Problem to work on —
Search the data for "Expand". Return each matching line.

═══ Task material ═══

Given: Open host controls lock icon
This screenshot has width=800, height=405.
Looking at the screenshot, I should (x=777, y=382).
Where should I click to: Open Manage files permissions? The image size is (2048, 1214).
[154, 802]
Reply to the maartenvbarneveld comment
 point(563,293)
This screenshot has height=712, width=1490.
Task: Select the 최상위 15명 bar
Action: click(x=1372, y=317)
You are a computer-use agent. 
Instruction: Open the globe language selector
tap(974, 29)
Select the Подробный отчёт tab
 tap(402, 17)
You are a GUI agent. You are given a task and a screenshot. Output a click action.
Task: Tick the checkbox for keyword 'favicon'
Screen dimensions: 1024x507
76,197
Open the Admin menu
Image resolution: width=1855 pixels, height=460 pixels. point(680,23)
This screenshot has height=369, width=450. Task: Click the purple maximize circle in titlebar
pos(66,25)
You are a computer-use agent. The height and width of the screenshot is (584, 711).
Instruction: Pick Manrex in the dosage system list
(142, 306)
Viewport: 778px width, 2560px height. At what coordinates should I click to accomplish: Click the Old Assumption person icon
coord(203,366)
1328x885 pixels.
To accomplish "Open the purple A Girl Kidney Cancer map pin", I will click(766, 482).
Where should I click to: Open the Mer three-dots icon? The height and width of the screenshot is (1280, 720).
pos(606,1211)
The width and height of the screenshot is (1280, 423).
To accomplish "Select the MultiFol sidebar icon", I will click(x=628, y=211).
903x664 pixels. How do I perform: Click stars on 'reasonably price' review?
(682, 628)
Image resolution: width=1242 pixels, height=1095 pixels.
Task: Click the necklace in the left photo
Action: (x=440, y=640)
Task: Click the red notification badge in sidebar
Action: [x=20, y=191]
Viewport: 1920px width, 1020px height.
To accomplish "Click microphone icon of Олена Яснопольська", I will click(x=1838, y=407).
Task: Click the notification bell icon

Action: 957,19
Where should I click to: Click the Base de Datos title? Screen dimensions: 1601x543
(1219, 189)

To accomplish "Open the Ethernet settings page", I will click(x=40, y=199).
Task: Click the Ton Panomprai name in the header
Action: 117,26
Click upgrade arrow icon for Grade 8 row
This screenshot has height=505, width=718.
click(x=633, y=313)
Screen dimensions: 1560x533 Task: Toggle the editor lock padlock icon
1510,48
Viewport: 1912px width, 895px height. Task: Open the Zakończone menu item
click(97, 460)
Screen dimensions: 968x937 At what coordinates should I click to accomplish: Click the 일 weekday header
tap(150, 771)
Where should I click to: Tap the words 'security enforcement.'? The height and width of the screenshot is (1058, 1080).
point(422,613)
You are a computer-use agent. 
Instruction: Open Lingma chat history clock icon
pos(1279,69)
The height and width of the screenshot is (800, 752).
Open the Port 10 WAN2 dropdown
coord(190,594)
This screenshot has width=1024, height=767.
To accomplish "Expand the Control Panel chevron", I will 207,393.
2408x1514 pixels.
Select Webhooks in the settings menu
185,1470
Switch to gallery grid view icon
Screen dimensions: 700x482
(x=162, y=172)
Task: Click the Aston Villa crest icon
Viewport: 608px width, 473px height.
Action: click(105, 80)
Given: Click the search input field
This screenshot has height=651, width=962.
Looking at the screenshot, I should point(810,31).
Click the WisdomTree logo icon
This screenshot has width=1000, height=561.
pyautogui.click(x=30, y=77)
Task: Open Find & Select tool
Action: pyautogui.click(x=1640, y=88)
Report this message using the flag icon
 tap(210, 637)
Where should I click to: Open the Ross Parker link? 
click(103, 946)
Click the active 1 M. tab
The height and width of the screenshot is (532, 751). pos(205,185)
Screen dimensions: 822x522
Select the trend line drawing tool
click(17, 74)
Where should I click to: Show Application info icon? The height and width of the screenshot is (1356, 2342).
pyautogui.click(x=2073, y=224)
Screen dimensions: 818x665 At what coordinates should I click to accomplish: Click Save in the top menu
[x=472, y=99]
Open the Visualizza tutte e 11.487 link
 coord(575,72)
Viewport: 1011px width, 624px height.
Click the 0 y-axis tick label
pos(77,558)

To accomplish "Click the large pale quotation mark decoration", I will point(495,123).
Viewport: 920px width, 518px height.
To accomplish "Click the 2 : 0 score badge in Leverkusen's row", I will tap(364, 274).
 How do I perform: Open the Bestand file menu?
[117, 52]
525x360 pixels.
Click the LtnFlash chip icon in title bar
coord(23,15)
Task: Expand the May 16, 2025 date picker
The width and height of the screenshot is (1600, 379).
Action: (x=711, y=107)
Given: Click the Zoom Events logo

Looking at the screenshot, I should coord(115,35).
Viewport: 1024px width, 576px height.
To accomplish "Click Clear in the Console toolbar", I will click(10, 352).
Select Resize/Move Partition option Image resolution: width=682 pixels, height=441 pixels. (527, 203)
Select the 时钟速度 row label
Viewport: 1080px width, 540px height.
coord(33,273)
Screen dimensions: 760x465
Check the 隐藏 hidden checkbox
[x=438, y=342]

═══

Written response —
To accomplish "Expand the Control Panel chevron", I will 207,393.
Task: Expand the May 16, 2025 date picker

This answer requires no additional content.